■ Provided text:

◇ ◇ ◇ ◇ ◇ ◇ ◇

The final results of voting on each of the items submitted to a vote of the Company’s shareholders at the Court Meeting and the General Meeting are set forth below.

 

The consummation of the Transaction remains subject to closing conditions, including the sanction of the Scheme of Arrangement by the Court.

 

Court Meeting

 

Scheme Proposal: To approve and give effect to the Scheme of Arrangement.

 

The Company’s shareholders approved the proposal with the following results:

 

FOR   AGAINST 
558,377,989   2,854,904 

 

Of the 54 registered shareholders voting on the proposal, 53 registered shareholders, or 98.15% of those voting, voted in favor of the proposal and 1 registered shareholder, or 1.85% of those voting, voted against the proposal.

 

General Meeting

 

Special Resolution: To (i) authorize the Board of Directors of the Company to take all action necessary or appropriate for carrying the Scheme of Arrangement into effect and (ii) make certain amendments to the articles of association of the Company in order to facilitate the Transaction.

 

The Company’s shareholders approved the special resolution with the following results:

 

FOR   AGAINST   WITHHELD 
555,121,378   2,757,680   3,240,904 

 

Ordinary Resolution: To approve, in accordance with Section 14A of the Exchange Act, on an advisory, non-binding basis, the compensation that may be paid or become payable to the Company’s named executive officers in connection with the Transaction and the agreements or understandings pursuant to which such compensation may be paid or become payable.

◇ ◇ ◇ ◇ ◇ ◇ ◇

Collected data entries
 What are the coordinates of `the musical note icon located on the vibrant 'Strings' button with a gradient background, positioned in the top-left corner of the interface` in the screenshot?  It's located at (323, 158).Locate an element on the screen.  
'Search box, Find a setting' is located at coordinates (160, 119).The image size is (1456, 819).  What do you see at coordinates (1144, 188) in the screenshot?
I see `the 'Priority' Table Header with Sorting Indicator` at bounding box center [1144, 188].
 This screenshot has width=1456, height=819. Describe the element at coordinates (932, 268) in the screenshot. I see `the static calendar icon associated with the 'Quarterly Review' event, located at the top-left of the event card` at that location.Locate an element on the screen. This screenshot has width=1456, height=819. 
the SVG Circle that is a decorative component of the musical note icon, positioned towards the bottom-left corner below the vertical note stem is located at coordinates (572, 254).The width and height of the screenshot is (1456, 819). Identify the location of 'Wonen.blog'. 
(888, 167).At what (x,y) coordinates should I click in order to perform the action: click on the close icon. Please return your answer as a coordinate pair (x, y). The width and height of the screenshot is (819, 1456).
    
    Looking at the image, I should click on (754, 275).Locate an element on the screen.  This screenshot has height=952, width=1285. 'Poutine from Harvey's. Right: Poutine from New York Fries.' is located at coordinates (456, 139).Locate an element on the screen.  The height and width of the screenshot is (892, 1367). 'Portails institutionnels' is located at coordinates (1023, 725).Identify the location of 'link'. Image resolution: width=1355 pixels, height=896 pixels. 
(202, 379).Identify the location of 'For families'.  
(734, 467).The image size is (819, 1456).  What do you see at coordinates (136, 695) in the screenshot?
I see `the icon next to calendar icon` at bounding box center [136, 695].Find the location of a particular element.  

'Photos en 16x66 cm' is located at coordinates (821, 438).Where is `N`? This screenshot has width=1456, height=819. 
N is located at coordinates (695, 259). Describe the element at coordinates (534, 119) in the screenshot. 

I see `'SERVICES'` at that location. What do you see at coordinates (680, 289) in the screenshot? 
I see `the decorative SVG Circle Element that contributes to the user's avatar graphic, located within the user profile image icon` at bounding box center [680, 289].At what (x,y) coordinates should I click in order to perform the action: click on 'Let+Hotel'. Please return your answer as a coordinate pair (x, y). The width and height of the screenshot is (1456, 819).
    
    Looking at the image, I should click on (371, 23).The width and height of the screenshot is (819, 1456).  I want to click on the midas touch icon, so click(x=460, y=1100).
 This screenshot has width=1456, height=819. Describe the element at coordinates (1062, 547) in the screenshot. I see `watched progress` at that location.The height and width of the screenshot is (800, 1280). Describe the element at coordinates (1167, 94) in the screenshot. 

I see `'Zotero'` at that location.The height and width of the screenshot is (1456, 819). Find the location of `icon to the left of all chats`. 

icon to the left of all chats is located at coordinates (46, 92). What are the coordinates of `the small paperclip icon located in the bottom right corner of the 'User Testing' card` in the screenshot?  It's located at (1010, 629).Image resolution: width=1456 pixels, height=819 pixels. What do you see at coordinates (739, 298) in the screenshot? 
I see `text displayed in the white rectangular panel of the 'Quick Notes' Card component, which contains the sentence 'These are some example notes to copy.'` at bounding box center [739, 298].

◇ ◇ ◇ ◇ ◇ ◇ ◇

■ Parts of the exercise:
• a. Repeat the passage of the shareholder vote results between "Of the 54 registered" and "facilitate the Transaction.", inclusive.
• b. According to the shareholder vote results, how many registered shareholders voted on the Scheme Proposal at the Court Meeting?

■ Outputs by task:
• a.
Of the 54 registered shareholders voting on the proposal, 53 registered shareholders, or 98.15% of those voting, voted in favor of the proposal and 1 registered shareholder, or 1.85% of those voting, voted against the proposal.

 

General Meeting

 

Special Resolution: To (i) authorize the Board of Directors of the Company to take all action necessary or appropriate for carrying the Scheme of Arrangement into effect and (ii) make certain amendments to the articles of association of the Company in order to facilitate the Transaction.

• b. 54 registered shareholders.